Bon, quelques infos supplémentaires concernant le plus grand salar que nous avons rencontré: le salar de Uyuni, qui peut quand même se targuer d'être le plus vaste désert de sel au monde. Il s'est formé il y a quelques 10'000 ans, lorsque le lac Minchin, un lac préhistorique géant s'est asséché. Il se situe sur l'altiplano bolivien à une altitude de 3700 m et s'étend sur une superficie de 10'582 km2 (150 km sur 100 km). Pour le traverser à vélo, il est donc recommandé d'emporter une carte et une boussole (ou de se la jouer plus technologique et de posséder un gps... Pour notre part, on se contente des instruments de navigation terrestre simples, ça marche tout aussi bien, si si...). Pour la petite histoire et ne pas mourir bête, il faut savoir que le salar est composé de toute une panoplie de minéraux, à savoir sels de bore, chlorures, carbonates et sulfates de sodium, potassium, magnésium et surtout lithium. Selon des estimations, le salar d'Uyuni contient 5,5 millions de tonnes de lithium exploitables sur les onze millions de tonnes que compte la planète. Est-ce qu'on doit vraiment vous rappeler que le lithium est le composant essentiel de nos batteries électriques et autres outils technologiques dont nous raffolons tous? ... Cet immense désert de sel est donc forcément le centre d'attentions de plusieurs multinationales et du gouvernement bolivien. Bon, on devine assez facilement qui a plus de connaissances quant aux manières d'exploiter du lithium....

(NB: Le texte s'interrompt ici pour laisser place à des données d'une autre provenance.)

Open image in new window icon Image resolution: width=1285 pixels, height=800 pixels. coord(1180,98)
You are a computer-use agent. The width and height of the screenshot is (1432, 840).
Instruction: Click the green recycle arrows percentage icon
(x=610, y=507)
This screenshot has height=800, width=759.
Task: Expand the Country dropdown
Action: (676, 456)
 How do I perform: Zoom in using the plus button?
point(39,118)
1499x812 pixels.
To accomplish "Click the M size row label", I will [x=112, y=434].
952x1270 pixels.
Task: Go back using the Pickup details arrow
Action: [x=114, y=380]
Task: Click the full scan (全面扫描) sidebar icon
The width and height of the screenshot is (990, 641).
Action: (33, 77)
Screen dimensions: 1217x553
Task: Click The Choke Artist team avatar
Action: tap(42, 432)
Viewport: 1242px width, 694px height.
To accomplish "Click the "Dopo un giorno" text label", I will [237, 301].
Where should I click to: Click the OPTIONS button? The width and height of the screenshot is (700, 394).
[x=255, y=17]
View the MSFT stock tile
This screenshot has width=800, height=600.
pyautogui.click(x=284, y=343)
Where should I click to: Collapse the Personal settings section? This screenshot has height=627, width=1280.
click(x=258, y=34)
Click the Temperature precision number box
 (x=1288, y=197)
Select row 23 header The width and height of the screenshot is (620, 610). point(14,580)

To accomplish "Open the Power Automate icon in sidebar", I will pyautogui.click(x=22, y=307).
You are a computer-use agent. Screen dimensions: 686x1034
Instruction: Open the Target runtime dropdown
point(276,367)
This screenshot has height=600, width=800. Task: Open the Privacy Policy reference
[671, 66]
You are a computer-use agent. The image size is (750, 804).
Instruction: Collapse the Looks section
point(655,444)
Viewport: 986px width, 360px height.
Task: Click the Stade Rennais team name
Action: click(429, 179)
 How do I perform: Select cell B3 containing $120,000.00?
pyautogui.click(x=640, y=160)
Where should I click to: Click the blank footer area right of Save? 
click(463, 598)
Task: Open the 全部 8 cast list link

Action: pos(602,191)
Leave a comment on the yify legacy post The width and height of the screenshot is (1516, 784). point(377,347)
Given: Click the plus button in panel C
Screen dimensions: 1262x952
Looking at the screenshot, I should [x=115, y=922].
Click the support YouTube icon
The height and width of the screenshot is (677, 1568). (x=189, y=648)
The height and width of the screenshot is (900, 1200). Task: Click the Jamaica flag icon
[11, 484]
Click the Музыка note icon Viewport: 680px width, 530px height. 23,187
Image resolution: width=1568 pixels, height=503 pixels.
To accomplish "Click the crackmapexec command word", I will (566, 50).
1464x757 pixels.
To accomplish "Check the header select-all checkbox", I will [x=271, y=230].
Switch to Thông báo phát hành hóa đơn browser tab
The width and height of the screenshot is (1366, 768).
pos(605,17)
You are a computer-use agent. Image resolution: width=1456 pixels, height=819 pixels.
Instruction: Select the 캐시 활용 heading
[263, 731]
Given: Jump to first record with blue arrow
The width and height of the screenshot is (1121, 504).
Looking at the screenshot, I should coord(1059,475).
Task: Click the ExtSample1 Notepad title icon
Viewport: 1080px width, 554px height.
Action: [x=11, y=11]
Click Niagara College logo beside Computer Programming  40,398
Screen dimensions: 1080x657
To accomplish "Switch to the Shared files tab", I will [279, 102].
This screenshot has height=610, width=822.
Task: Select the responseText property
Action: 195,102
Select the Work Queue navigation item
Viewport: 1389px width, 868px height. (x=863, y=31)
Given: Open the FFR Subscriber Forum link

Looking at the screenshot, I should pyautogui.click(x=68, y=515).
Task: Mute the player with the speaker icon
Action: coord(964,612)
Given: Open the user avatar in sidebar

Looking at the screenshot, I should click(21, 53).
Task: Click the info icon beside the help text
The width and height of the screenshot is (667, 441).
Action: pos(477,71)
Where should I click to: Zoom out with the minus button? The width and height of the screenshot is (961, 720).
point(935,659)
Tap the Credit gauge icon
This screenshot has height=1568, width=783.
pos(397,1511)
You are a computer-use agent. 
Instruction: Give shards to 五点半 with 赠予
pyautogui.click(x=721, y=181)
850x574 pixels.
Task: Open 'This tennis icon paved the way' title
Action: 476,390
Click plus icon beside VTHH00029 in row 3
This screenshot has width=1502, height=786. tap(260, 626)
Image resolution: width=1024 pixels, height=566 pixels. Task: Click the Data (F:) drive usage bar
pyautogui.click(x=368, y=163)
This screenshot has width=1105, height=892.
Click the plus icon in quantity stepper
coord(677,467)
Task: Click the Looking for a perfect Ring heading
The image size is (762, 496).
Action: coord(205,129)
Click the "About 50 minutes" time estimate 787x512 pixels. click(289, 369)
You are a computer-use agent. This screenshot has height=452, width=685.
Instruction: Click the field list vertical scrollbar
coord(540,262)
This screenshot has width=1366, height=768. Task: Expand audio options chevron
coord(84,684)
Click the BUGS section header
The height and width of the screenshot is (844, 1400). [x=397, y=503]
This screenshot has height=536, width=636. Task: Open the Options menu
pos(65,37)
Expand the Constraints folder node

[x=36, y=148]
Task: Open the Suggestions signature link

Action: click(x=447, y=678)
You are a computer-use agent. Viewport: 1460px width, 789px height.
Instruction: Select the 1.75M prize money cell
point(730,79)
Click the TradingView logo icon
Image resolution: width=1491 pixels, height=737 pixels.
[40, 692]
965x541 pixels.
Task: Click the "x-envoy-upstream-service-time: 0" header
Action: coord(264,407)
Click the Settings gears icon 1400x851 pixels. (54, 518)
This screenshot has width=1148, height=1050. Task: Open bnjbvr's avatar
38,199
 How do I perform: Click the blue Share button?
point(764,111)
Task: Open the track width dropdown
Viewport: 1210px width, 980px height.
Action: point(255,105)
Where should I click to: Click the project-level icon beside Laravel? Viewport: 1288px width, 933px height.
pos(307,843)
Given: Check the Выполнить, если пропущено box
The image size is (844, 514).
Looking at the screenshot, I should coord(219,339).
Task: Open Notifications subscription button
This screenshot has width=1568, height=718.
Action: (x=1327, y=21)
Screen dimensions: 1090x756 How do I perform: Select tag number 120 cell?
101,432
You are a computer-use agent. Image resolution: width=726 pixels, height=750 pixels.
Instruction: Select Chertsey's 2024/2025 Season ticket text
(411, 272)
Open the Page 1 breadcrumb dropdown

Et c'est tout excités que nous profitons de notre passage à Llica, village bordant le salar sur son coté ouest, pour effectuer un grand nombre d'achat de nourriture. En effet, selon les informations que nous avons pu trouver, Llica est le dernier endroit ou nous pouvons encore trouver de tout et surtout des fruits et légumes pour les 12 prochains jours. Nous faisons donc le plein de carrottes (2kg), d'oignons (1kg), de tomates (2kg), tout de même quelques pommes et mangues (2kg) ainsi que des biscuits en tout genre et de l'avoine pour nos précieux petit déjeuner (et oui!). Nous savons que nous pourrons encore trouver des pâtes, du lait en poudre et diverses soupe à San Juan, donc nous décidons d'éviter de ne nous charger de manière inutile pour ces quelques 220 km nous séparant du prochain et dernier village, lieu du vrai départ pour les lagunes qui suivront plus tard.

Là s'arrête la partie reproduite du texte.